● WRITTEN INSTRUCTION: Retype the records word for word from their very beginning through the line that contains "[详细] (140, 187)", including that line, and leave the pictures out.

•••

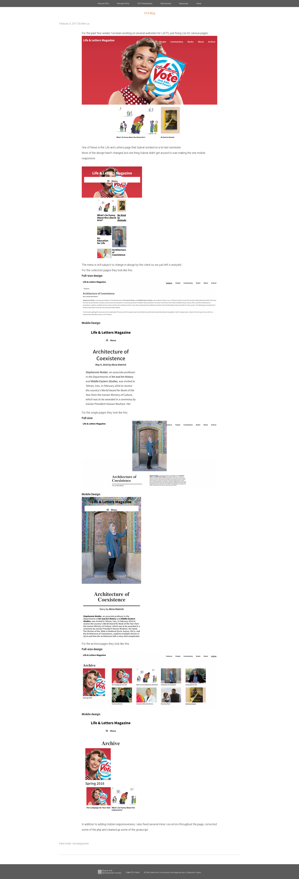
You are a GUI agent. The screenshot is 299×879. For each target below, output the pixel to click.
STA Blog (149, 13)
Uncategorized (80, 843)
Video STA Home (132, 872)
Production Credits (194, 873)
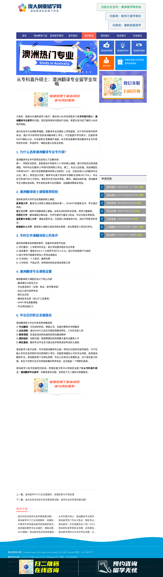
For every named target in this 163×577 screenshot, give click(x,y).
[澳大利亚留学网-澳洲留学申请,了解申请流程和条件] (44, 8)
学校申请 (111, 203)
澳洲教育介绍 (40, 35)
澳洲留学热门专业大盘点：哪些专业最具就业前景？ (84, 520)
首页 (24, 35)
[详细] (140, 187)
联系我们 (121, 35)
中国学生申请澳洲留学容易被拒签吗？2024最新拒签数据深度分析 (50, 524)
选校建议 (111, 195)
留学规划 (72, 35)
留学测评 (111, 187)
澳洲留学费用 (56, 35)
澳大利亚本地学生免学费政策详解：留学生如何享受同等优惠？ (56, 499)
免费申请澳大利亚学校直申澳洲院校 (134, 62)
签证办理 (111, 211)
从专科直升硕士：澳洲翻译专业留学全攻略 (79, 516)
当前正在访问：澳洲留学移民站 (121, 7)
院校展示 (105, 35)
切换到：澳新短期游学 (127, 25)
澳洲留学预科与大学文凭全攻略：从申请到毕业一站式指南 (87, 532)
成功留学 (111, 235)
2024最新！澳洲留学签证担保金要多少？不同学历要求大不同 (48, 532)
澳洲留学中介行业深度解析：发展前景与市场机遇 (49, 494)
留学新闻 (89, 35)
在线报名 (137, 35)
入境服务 (111, 227)
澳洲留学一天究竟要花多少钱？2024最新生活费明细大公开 (87, 524)
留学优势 (106, 66)
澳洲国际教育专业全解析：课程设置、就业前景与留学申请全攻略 (50, 528)
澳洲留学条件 (123, 51)
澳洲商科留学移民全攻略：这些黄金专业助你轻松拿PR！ (86, 528)
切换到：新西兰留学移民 (125, 16)
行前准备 (111, 219)
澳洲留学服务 (139, 51)
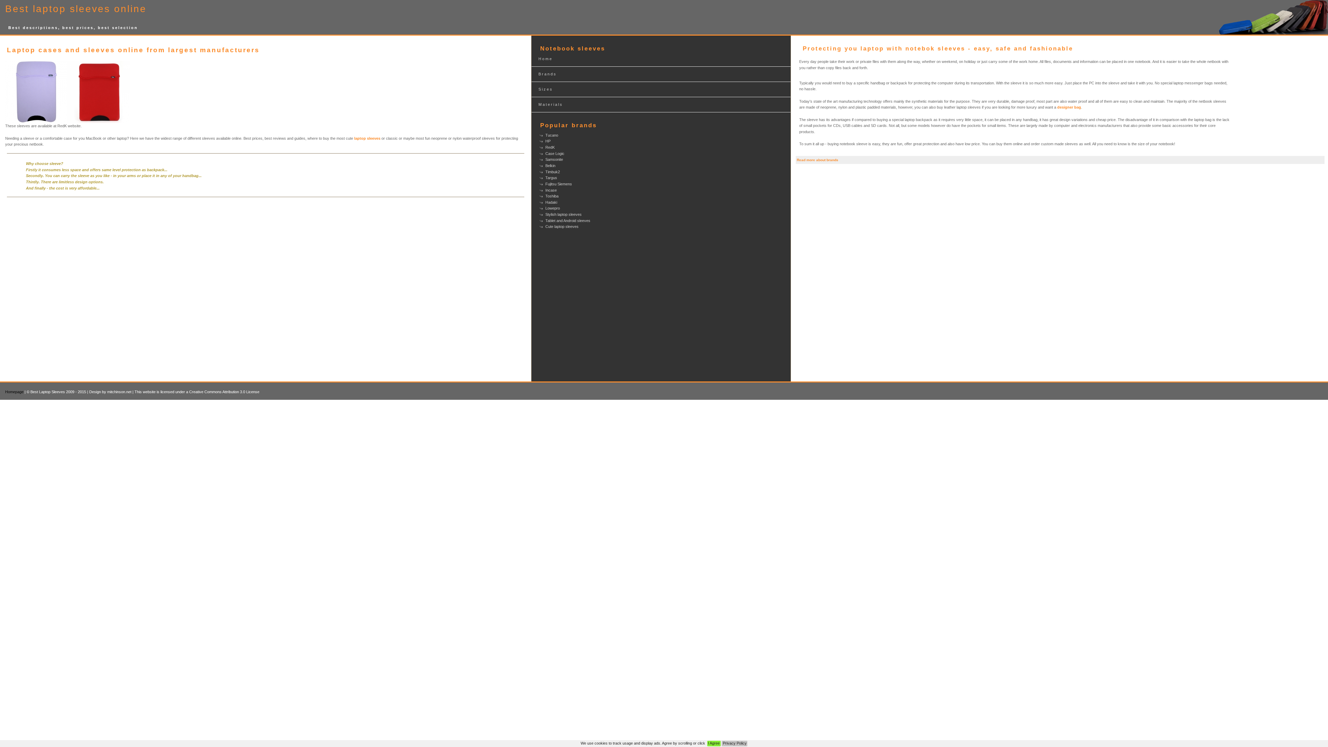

•••

● RESULT OF THE TASK:
You are a GUI agent. The screenshot is 299×879. For each target below, output the pixel to click.
STA Blog (149, 13)
Uncategorized (80, 843)
Video STA Home (132, 872)
Production Credits (194, 873)
For every named target in this 163×577 screenshot, give click(x,y).
[澳大利亚留学网-澳洲留学申请,了解申请流程和条件] (44, 8)
学校申请 (111, 203)
澳洲教育介绍 (40, 35)
澳洲留学热门专业大盘点：哪些专业最具就业前景？ (84, 520)
首页 (24, 35)
[详细] (140, 187)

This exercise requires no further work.